Start of Block

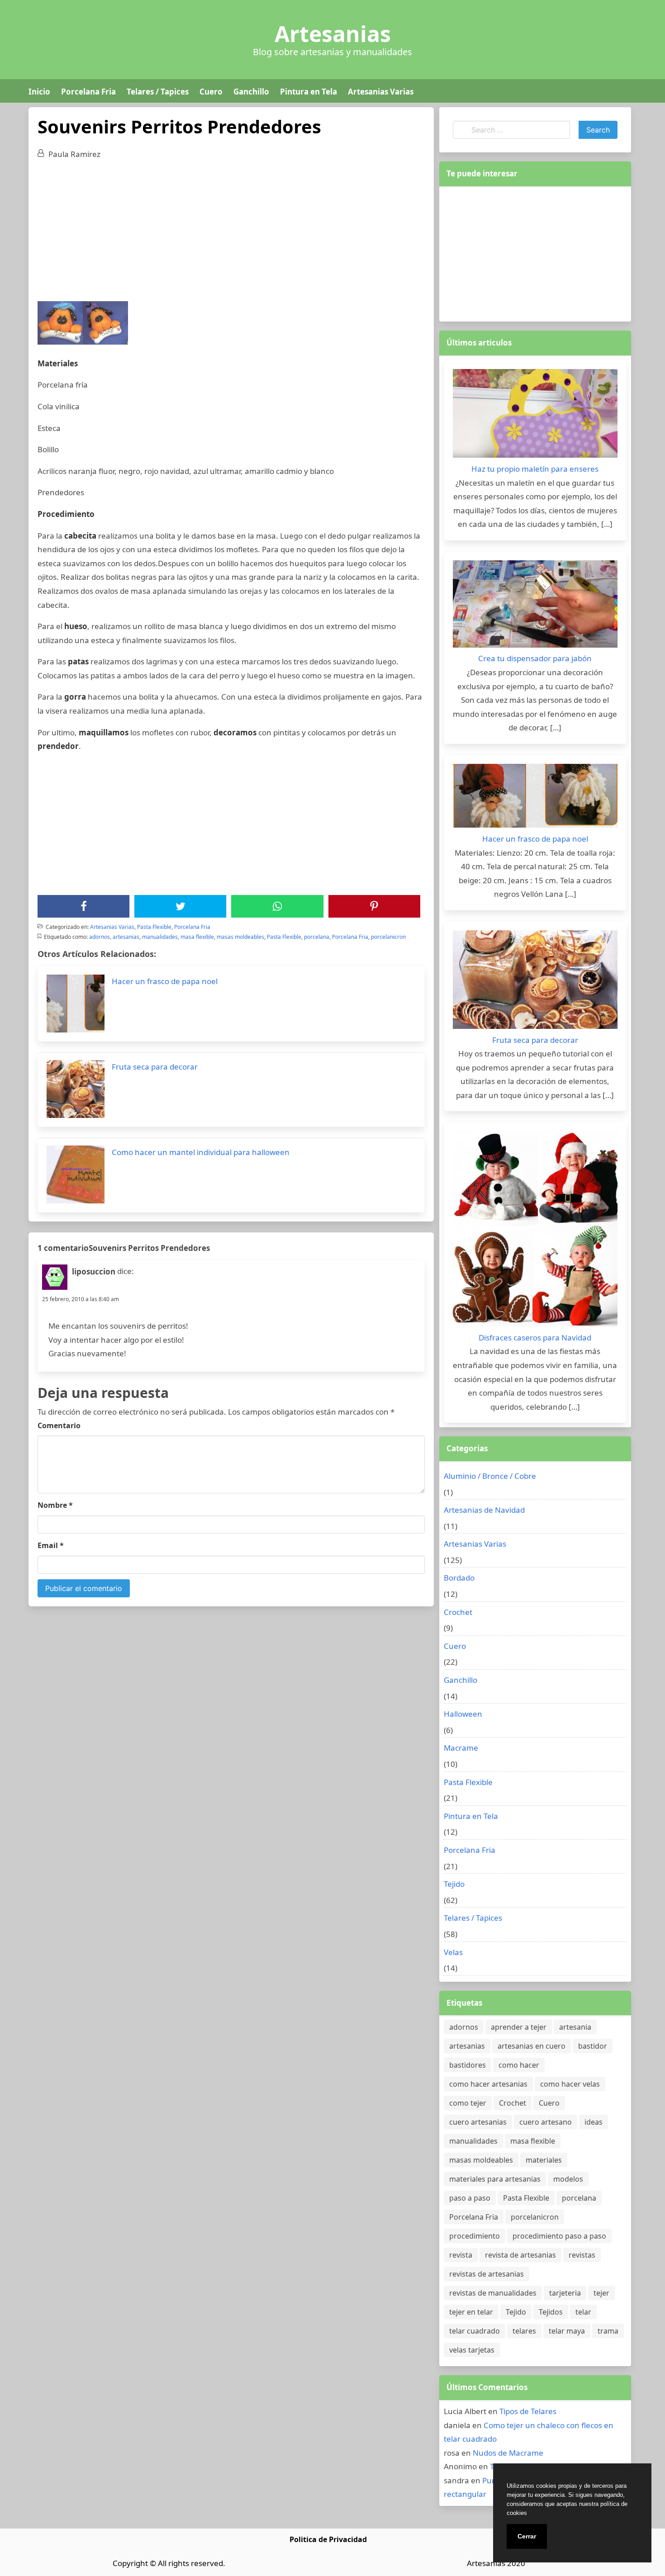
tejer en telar (471, 2312)
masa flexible (197, 937)
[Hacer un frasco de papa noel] (535, 798)
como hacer (519, 2065)
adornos (99, 937)
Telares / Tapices (158, 91)
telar (583, 2312)
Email (51, 1545)
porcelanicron (388, 937)
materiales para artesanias (495, 2179)
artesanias (126, 937)
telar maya (567, 2331)
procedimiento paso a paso (559, 2236)
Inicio (39, 91)
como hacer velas (570, 2084)
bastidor (592, 2046)
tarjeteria (565, 2293)
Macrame (461, 1748)
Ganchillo (251, 91)
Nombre (55, 1505)
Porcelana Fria (88, 91)
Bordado (459, 1577)
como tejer (467, 2103)
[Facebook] (84, 906)
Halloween (463, 1714)
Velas (453, 1952)
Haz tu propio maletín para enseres (534, 469)
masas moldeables (240, 937)
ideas (593, 2122)
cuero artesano (545, 2122)
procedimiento (474, 2236)
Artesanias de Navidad (484, 1510)
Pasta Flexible (154, 927)
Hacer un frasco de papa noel (535, 838)
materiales (544, 2160)
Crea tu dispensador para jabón (535, 658)
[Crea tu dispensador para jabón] (535, 606)
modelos (568, 2179)
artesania (575, 2027)
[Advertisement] (231, 233)
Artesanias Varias (380, 91)
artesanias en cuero (531, 2046)
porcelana (316, 937)
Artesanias (333, 34)
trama (608, 2331)
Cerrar (527, 2536)
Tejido (454, 1884)
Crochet (458, 1612)
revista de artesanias (520, 2255)
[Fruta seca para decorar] (535, 981)
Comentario (59, 1425)
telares (524, 2331)
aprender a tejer (518, 2027)
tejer (601, 2293)
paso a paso (469, 2198)
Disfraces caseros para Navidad (535, 1337)
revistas (582, 2255)
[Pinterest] (374, 906)
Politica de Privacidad (328, 2539)
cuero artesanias (478, 2122)
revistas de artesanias (486, 2274)
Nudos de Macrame (508, 2453)
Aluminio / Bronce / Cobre (490, 1476)
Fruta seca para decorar (535, 1040)
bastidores (467, 2065)
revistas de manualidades (493, 2293)
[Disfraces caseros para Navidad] (535, 1231)
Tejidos (551, 2312)
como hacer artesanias (488, 2084)
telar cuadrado (474, 2331)
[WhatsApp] (277, 906)
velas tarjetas (471, 2350)
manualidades (160, 937)
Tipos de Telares (527, 2411)
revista (460, 2255)
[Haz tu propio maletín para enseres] (535, 415)
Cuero (211, 91)
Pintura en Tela (308, 91)
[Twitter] (180, 906)
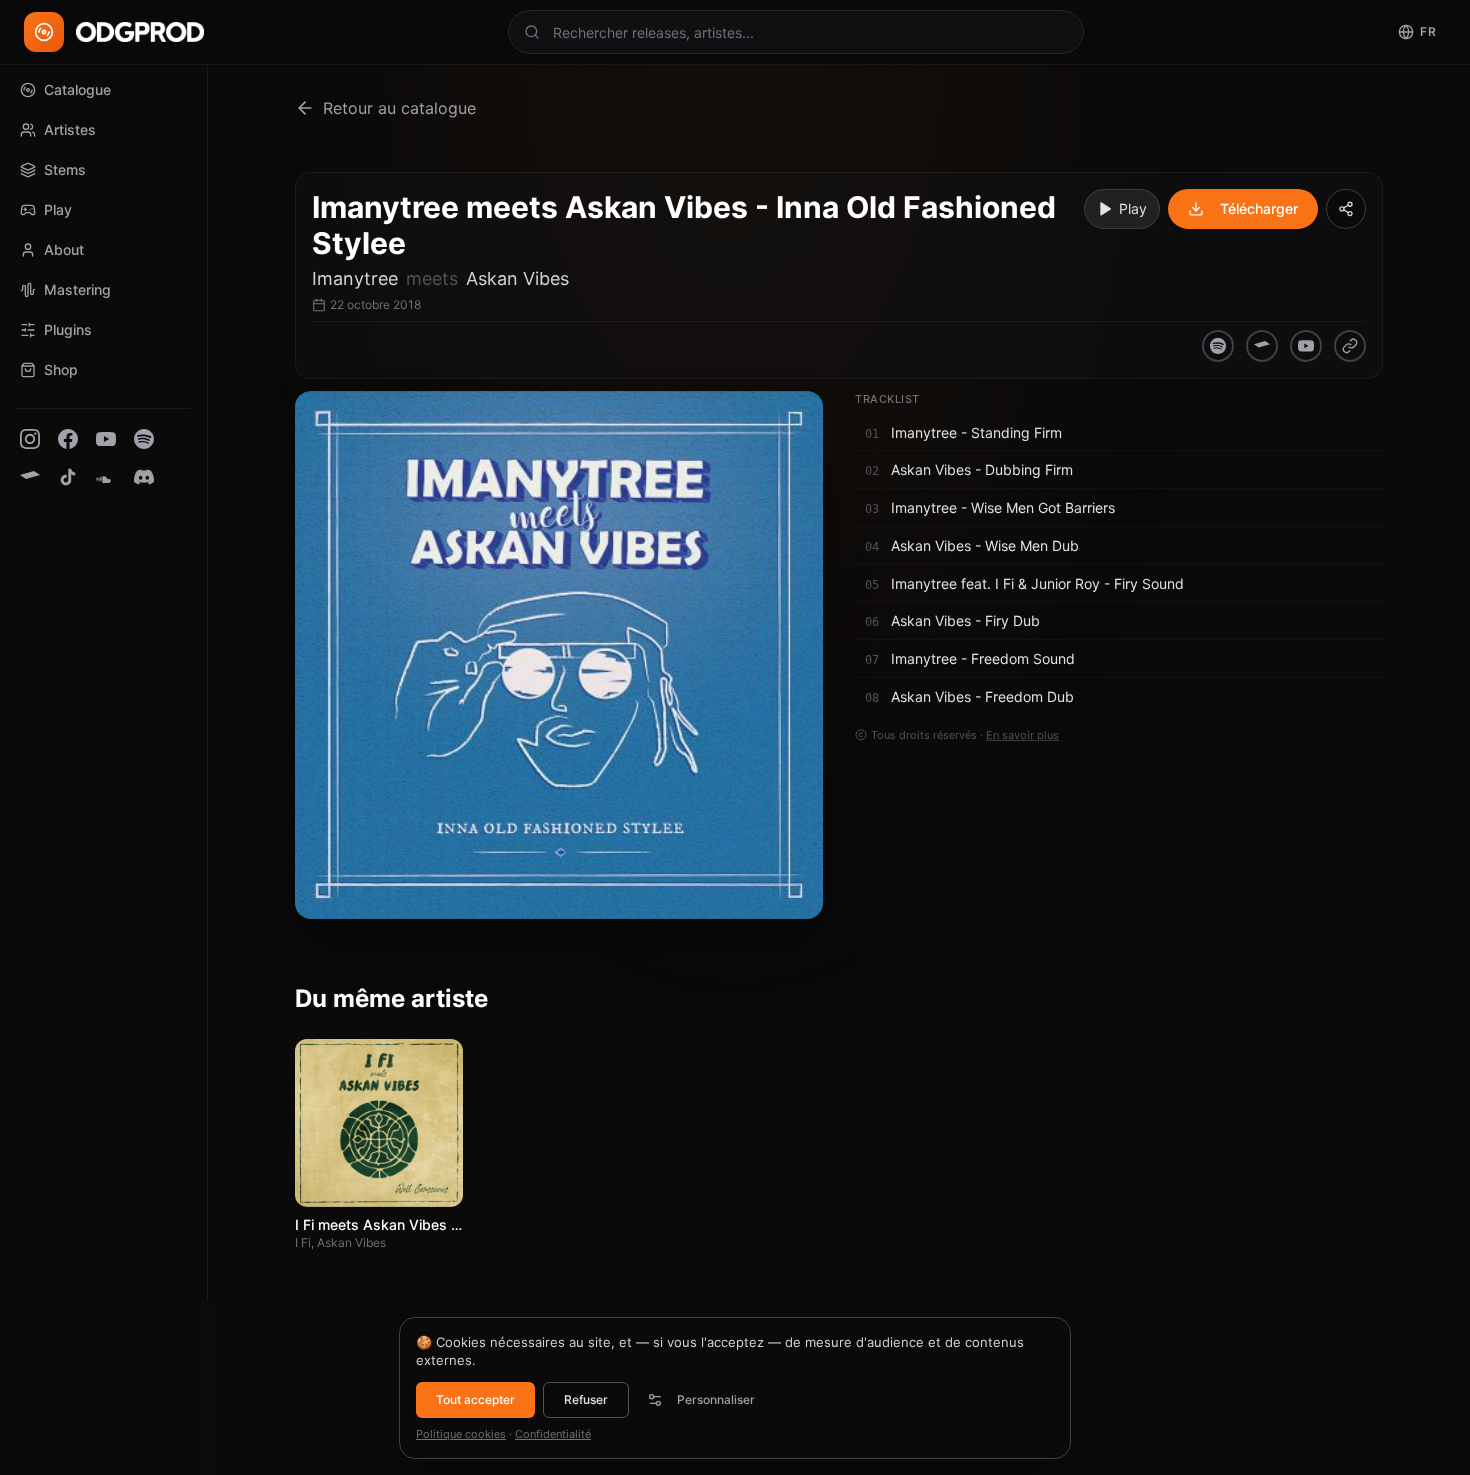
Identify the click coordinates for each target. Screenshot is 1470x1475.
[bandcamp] (30, 477)
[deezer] (1350, 346)
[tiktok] (68, 477)
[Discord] (144, 477)
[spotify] (144, 439)
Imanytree (355, 278)
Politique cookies (461, 1434)
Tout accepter (475, 1399)
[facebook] (68, 439)
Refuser (586, 1399)
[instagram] (30, 439)
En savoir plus (1022, 734)
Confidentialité (553, 1434)
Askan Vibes (517, 278)
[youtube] (106, 439)
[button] (1119, 433)
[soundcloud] (106, 477)
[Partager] (1346, 209)
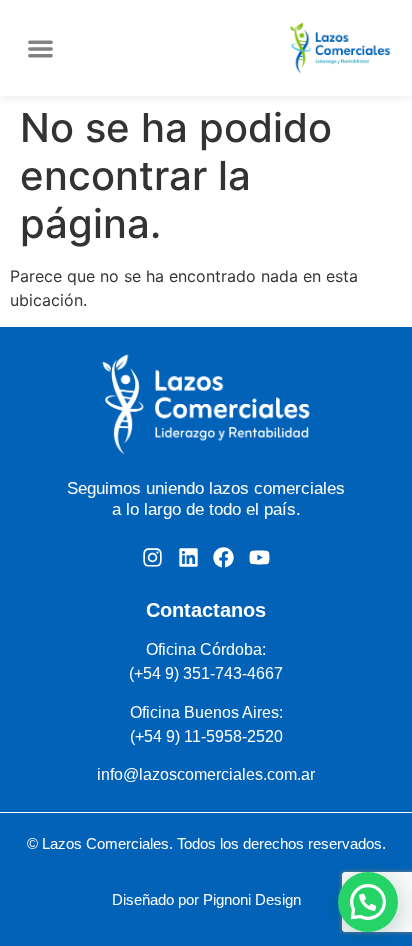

End of Block

- _Your goal_: Write out every line of the preceding listing that contains "Disfraces".

- _Solution for this exercise_:
Disfraces caseros para Navidad (535, 1337)
[Disfraces caseros para Navidad] (535, 1231)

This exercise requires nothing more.